Lima

10.1K 2K 84
                                    

"Lo nunggu siapa sih?" ucapan Tanto membuat Risyad mengalihkan perhatian dari pintu masuk kafe.

Entah sudah beberapa kali dia berpaling untuk melihat pengunjung yang baru masuk, tetapi yang ditunggunya tidak kunjung muncul.

Mereka memang tidak menyepakati bertemu di sini, tetapi Alita tadi jelas-jelas mengatakan akan datang ke tempat ini.

"Tadi gue ketemu teman Anjani di pameran lukisan. Katanya mau langsung ke sini, tapi kok belum datang juga ya?"

"Mungkin mereka berubah pikiran," jawab Rakha. "Ada banyak tempat nongkrong lain yang nggak kalah bagus dari sini. Kita aja yang terlalu malas cobain tempat baru setelah bertahun-tahun nyaman di sini."

"Kalau hanya berubah pikiran sih nggak masalah. Takutnya mereka malah kenapa-kenapa di jalan." Risyad masih ingat dengan keyakinan Alita datang ke tempat ini. Perempuan itu bahkan mengangkat jempol saat Risyad mengatakan, "Sampai ketemu di kafe ya." Dia tidak terlihat seperti orang yang akan berubah pikiran secara mendadak. Entah mengapa Risyad jadi sedikit khawatir.

"Teman Anjani perempuan, kan?" tanya Rakha.

Risyad mengangguk. "Apa hubungannya perempuan dengan datang terlambat? Nggak semua perempuan suka ngaret." Dengan latar belakang Kiera yang mantan wartawan, dia tidak mungkin suka terlambat.

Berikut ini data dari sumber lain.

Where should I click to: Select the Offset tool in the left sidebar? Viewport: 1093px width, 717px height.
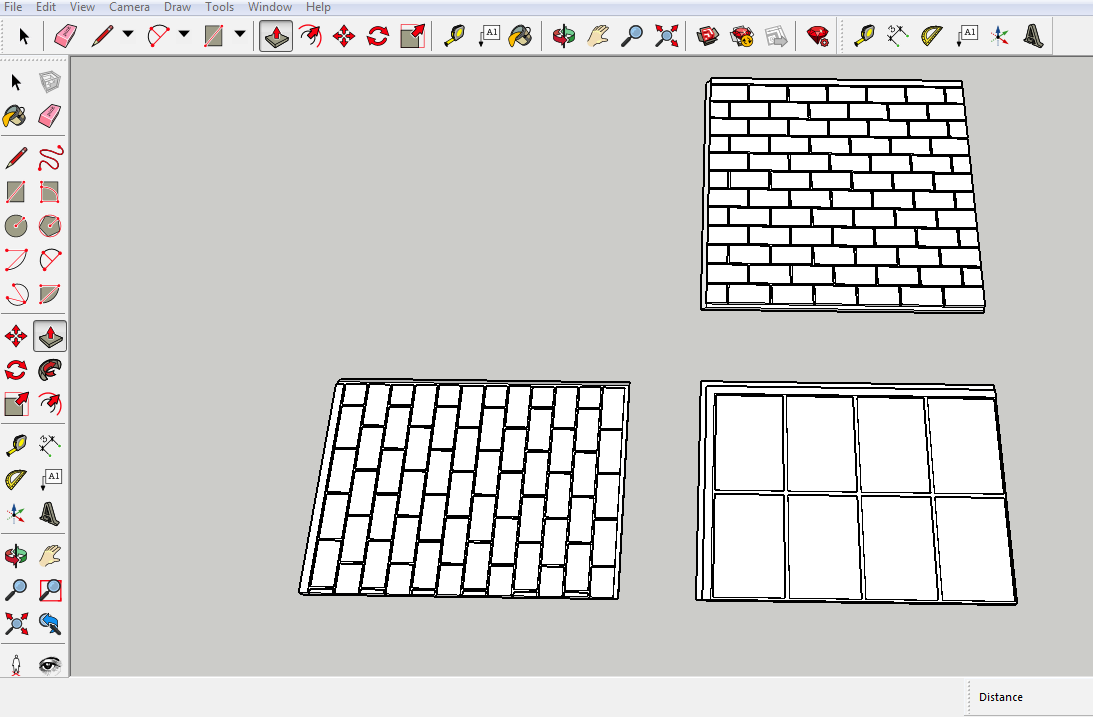[49, 402]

Terlambat sedikit, mereka bisa kehilangan momen dan berita penting. Biasanya sikap yang terbentuk karena kebiasaan itu tidak akan gampang hilang.

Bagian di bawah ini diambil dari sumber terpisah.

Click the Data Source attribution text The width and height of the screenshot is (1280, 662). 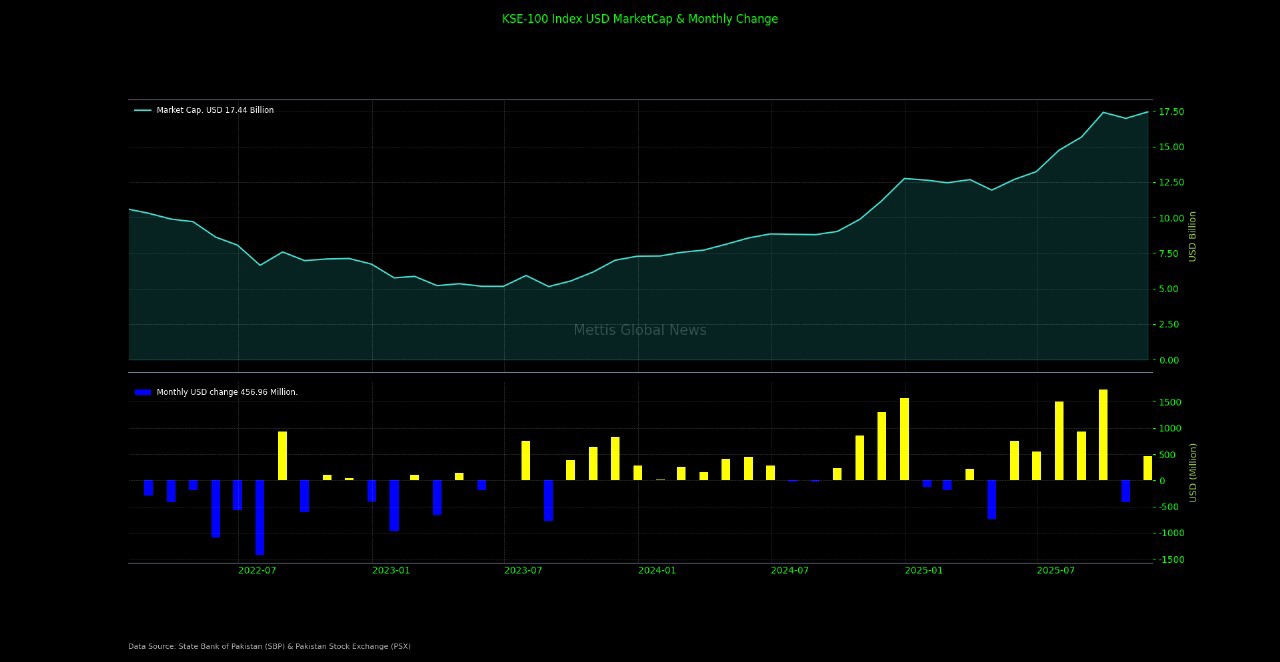[268, 646]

"Mungkin dihubungin pacarnya jadi dia putar haluan. Kali aja mereka sekarang lagi ML, padahal leher lo udah hampir copot karena terus-terusan menoleh ke pintu masuk."

"Nggak semua orang fokusnya nurunin celana kayak elo sih," sambut Tanto. Dia ganti menatap Risyad. "Telepon aja. Mungkin beneran kenapa-kenapa."

Risyad meringis. "Gue nggak punya nomornya."

"Gimana ceritanya kalian janjian ketemu di sini tapi lo belum punya nomornya?" Tanto mengernyit bingung.

"Kami nggak janjian. Tadi ketemu di pameran dan teman Anjani yang duluan bilang mau ke sini. Mereka kayaknya lumayan sering nongkrong di sini."

"Lo kenalan di mana sama teman Anjani?" kejar Tanto. "Kok lo nggak pernah cerita sih?"

"Kenalan di rumah gue." Seringai Risyad melebar saat melihat sebelah alis Tanto terangkat. "Dia ngerjain buku yayasan ibu gue. Kebetulan gue pulang saat dia datang ke rumah untuk ketemu Ibu."

"Kirain dia ngejar elo sampai ke rumah orangtua lo untuk kenalan." Tanto ikut meringis. "Kalau kayak gitu, dia malah nggak cocok untuk karakter orang yang berteman dengan Anjani."

"Tapi nggak berarti karena Anjani kalem, temannya nggak boleh agresif dong," kata Rakha. "Karakter yang berbeda nggak lantas bikin orang nggak cocok."

"Maksud lo, kayak gue yang sampai sekarang tetap nggak ngerti mengapa masih tahan temenan sama lo?"

Perdebatan itu tidak lantas mengalihkan perhatian Risyad sepenuhnya. Apakah dia seharusnya menghubungi Anjani untuk menanyakan apakah Kiera dan Alita baik-baik saja? Tapi kalau dia melakukannya, Anjani pasti akan bertanya bagaimana dia berkenalan dengan teman-temannya. Mungkin saja Anjani malah curiga dia tertarik pada salah seorang temannya karena mau repot memastikan keadaan mereka.

Ah, Risyad mengeluarkan ponsel. Dia tahu harus menghubungi siapa, tanpa harus menimbulkan kecurigaan dan drama.

"Bu, bisa minta nomor Kiera?" tanyanya begitu teleponnya tersambung.

"Ibu sudah bilang jangan jadiin Kiera korban mulut manis kamu," seperti yang diperkirakan Risyad, ibunya akan memberi ceramah.

"Aku nggak minta nomornya untuk godain dia, Bu. Tadi aku ketemu Kiera dan temannya di pameran. Mereka bilang mau ke kafe yang sama dengan yang aku datangin bareng teman-temanku. Tapi udah lebih sejam, mereka belum sampai juga, padahal jarak galeri dan kafenya lumayan dekat. Aku khawatir mereka kenapa-kenapa di jalan."